[Start of section]

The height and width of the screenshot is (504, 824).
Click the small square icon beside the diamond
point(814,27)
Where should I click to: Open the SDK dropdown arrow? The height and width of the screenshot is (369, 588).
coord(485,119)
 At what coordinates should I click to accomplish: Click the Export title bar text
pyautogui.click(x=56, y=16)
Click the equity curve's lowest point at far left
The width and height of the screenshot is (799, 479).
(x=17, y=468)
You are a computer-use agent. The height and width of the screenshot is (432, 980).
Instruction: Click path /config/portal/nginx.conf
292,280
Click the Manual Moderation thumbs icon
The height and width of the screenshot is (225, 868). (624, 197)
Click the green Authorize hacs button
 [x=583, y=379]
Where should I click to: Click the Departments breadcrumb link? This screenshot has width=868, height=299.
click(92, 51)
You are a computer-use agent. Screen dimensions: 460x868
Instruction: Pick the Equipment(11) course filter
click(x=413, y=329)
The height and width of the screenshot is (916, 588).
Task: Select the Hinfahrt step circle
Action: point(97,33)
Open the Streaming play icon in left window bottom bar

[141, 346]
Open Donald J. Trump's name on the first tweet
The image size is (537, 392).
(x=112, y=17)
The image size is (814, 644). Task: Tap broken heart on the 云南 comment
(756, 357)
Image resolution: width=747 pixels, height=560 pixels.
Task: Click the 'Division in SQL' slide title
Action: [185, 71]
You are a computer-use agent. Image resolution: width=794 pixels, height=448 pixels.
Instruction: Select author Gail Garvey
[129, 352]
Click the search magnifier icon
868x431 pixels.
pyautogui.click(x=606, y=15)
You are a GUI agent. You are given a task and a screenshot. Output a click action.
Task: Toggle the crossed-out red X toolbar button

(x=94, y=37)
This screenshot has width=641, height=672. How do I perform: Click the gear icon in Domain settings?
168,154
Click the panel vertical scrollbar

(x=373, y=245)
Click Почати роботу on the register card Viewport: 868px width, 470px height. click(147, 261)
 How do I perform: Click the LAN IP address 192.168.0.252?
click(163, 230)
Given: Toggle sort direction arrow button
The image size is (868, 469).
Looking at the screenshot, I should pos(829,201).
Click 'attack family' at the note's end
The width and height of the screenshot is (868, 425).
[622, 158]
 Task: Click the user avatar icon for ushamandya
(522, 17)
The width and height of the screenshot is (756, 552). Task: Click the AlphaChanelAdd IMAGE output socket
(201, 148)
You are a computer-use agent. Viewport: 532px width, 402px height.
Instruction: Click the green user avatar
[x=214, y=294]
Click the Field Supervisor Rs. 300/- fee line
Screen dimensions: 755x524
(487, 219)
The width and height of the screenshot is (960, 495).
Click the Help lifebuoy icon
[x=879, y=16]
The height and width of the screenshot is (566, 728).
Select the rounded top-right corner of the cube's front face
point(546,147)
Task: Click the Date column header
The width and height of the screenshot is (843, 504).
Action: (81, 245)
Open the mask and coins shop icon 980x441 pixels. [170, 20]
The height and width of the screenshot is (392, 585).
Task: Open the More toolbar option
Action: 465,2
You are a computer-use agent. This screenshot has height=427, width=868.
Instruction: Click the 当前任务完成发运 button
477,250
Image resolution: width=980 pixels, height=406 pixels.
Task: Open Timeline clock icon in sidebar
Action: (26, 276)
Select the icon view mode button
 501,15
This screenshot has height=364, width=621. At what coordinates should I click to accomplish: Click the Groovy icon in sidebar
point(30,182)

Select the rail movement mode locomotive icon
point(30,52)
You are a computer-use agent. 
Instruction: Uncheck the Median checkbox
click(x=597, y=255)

[End of section]

:: Aim of the exercise ::
Filter the listing above by the word "Viewport"; copy each line that passes.

:: Answer below ::
Click Почати роботу on the register card Viewport: 868px width, 470px height. click(147, 261)
You are a computer-use agent. Viewport: 532px width, 402px height.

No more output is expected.